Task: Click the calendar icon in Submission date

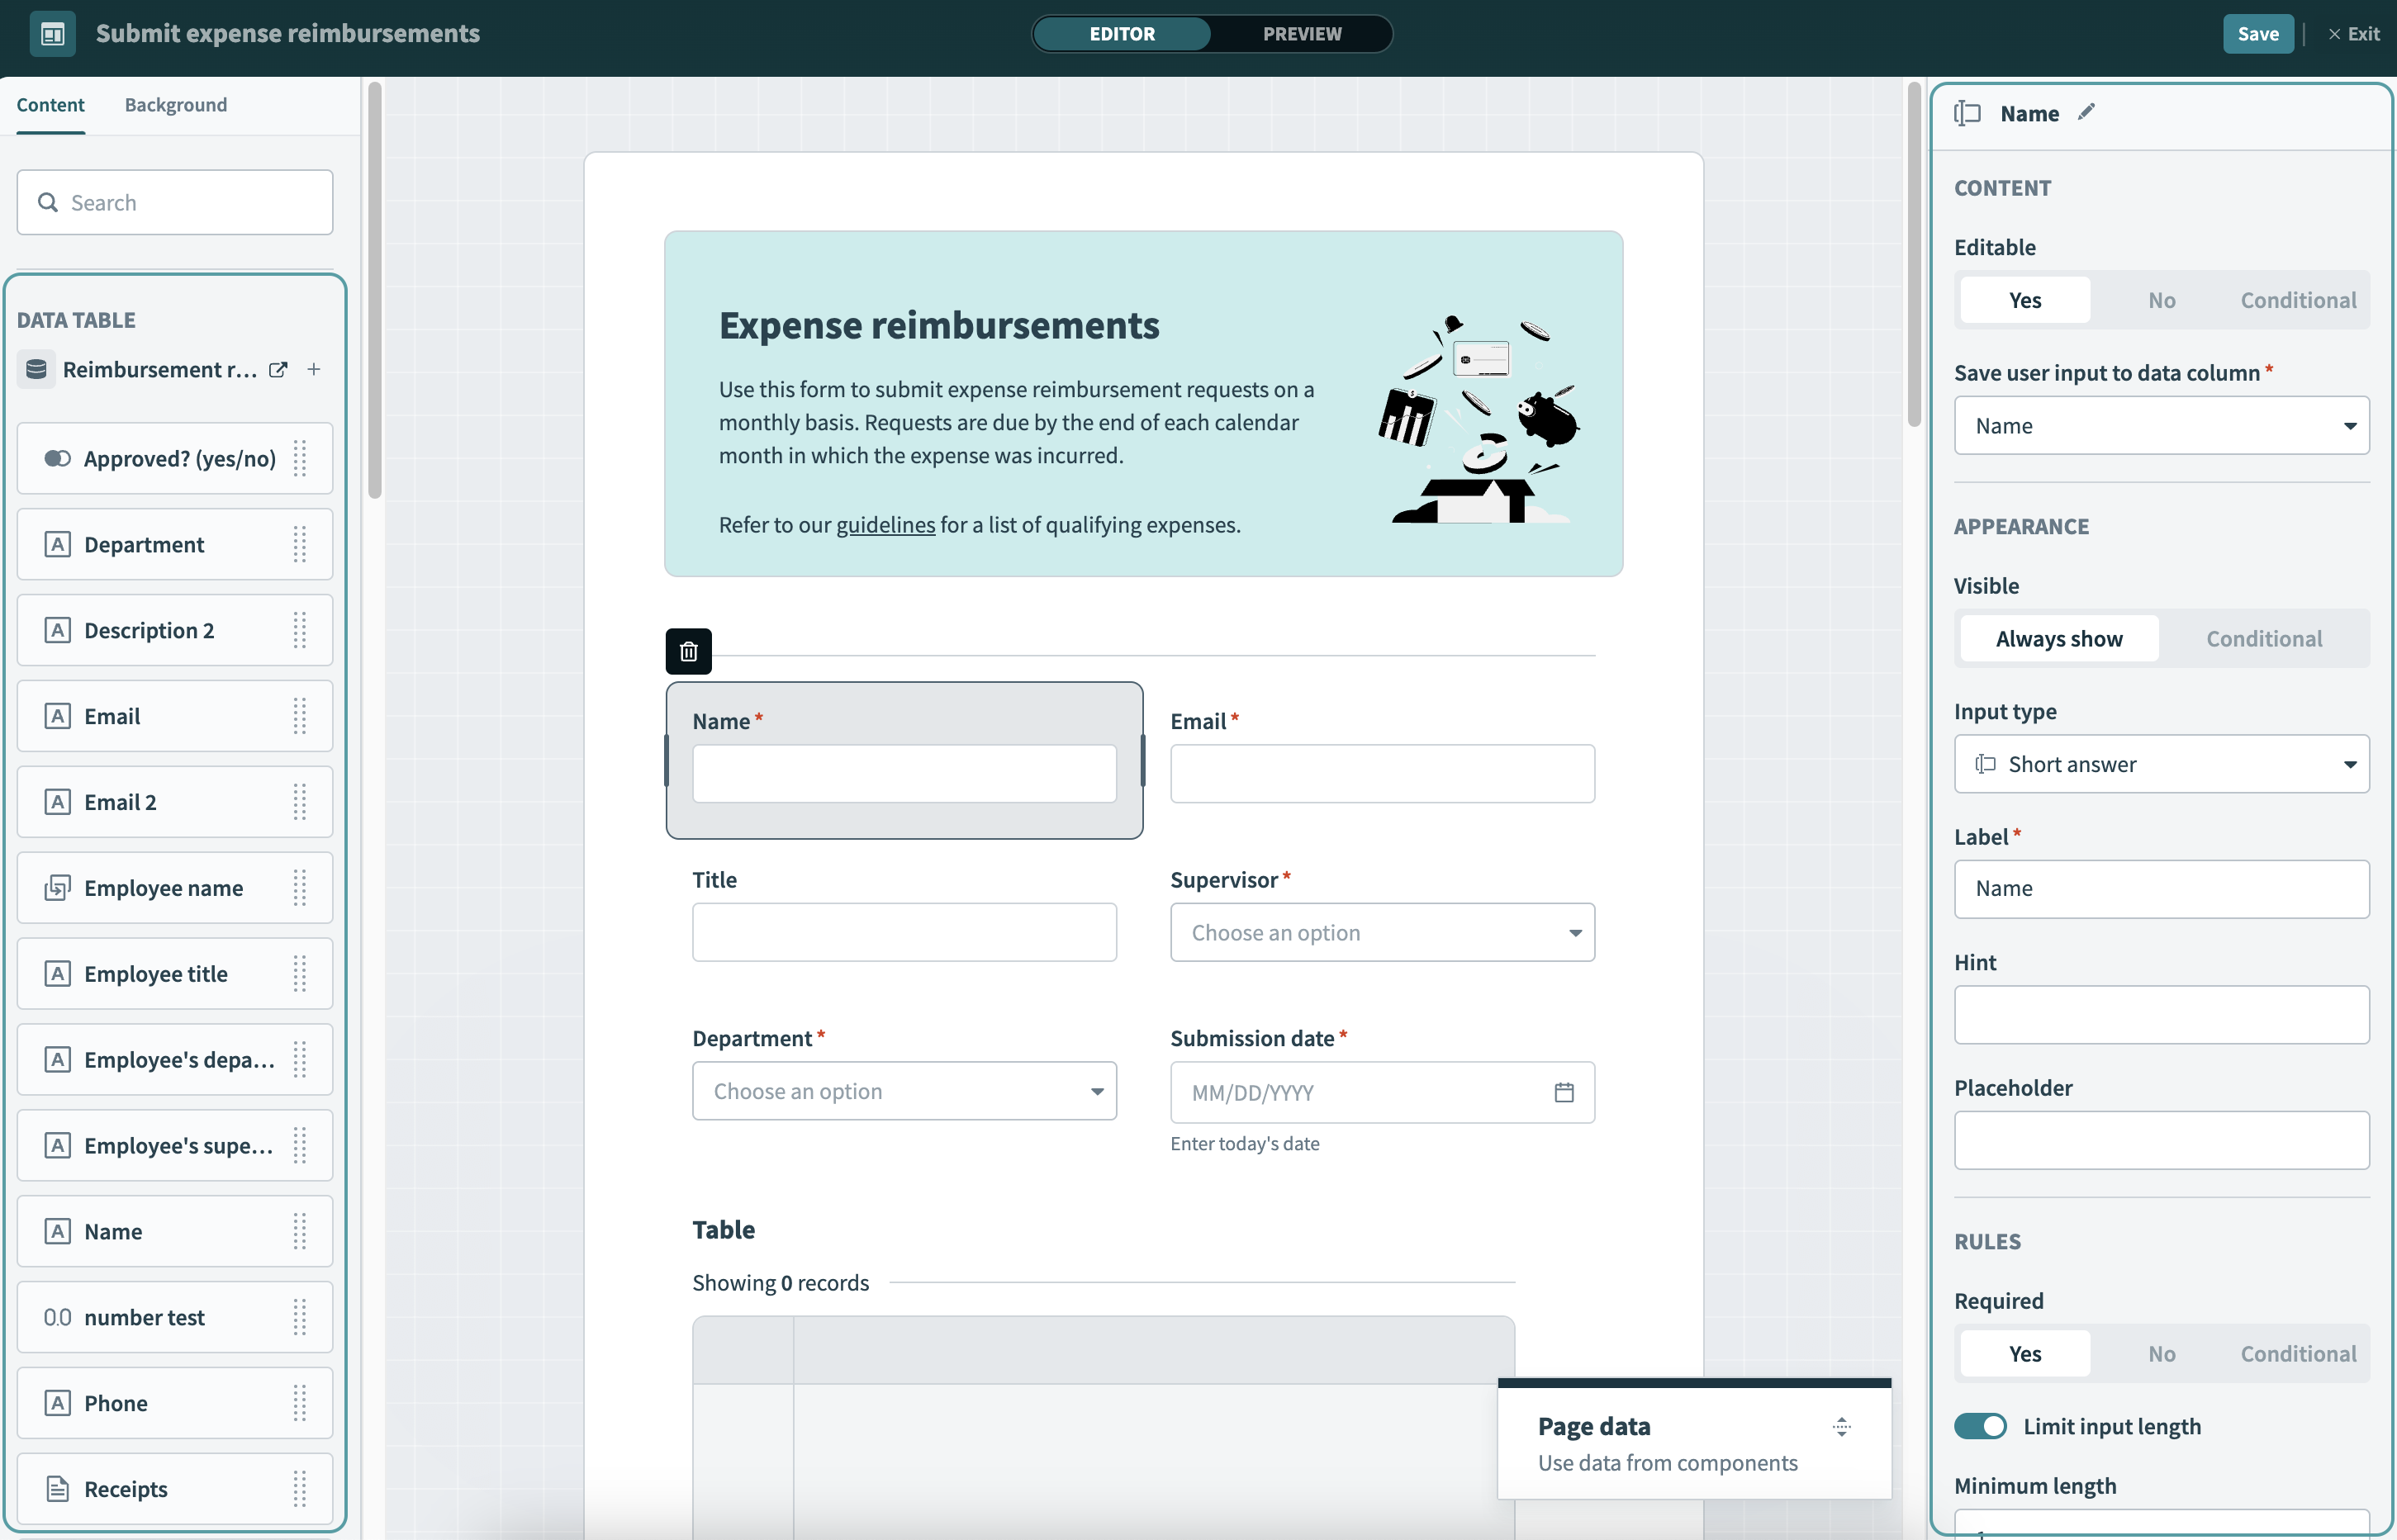Action: (x=1563, y=1092)
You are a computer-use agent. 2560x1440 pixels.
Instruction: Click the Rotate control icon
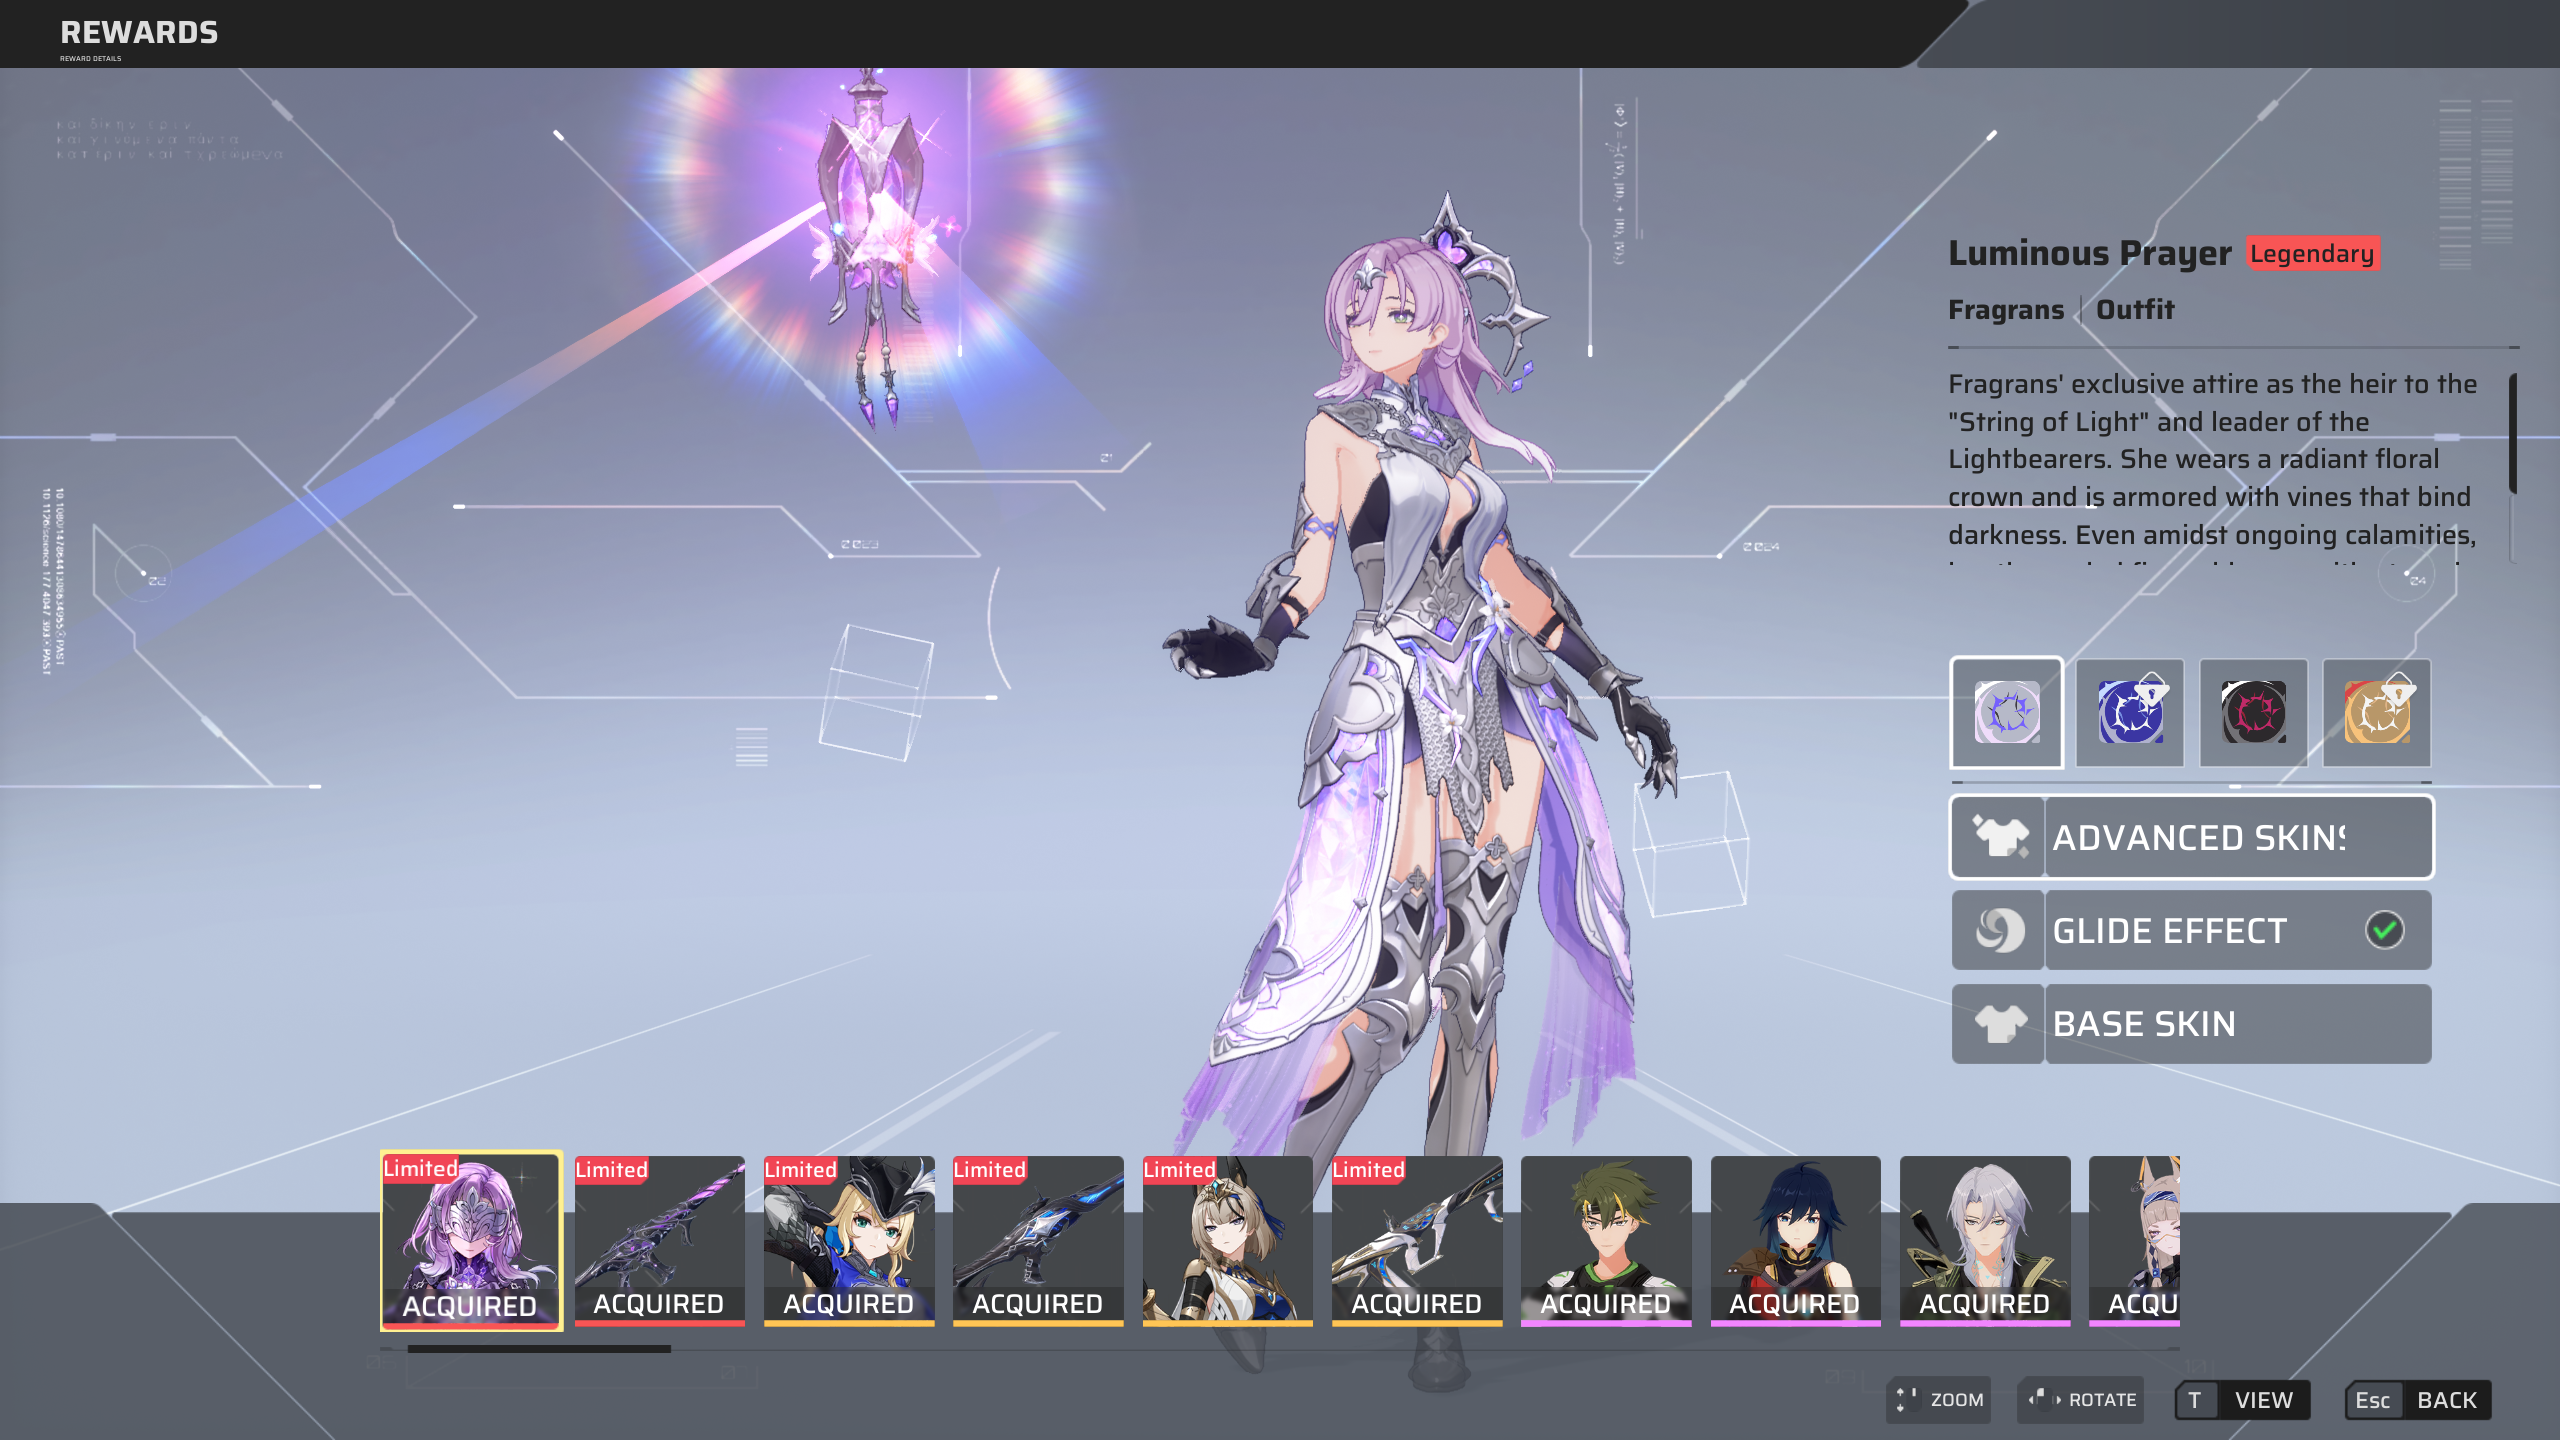[x=2043, y=1399]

━━━

GOAL OF THE EXERCISE:
Starting at the line that contains "You are a computer-use", write out every line through the final line of the entries, word for word; skip any pictures.

RESPONSE:
You are a computer-use agent. 2560x1440 pixels.
Instruction: Click the Rotate control icon
[x=2043, y=1399]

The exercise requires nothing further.